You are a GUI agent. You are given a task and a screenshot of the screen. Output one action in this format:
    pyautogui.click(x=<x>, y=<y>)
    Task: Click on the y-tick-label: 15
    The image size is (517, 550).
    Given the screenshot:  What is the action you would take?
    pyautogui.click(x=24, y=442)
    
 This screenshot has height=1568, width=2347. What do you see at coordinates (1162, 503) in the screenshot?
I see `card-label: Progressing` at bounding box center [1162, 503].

**INSTRUCTIONS FOR THE TASK:**
How many lines in the entries above contain the string "action"? Reply with the number alone.

**SOLUTION FOR THIS EXERCISE:**
2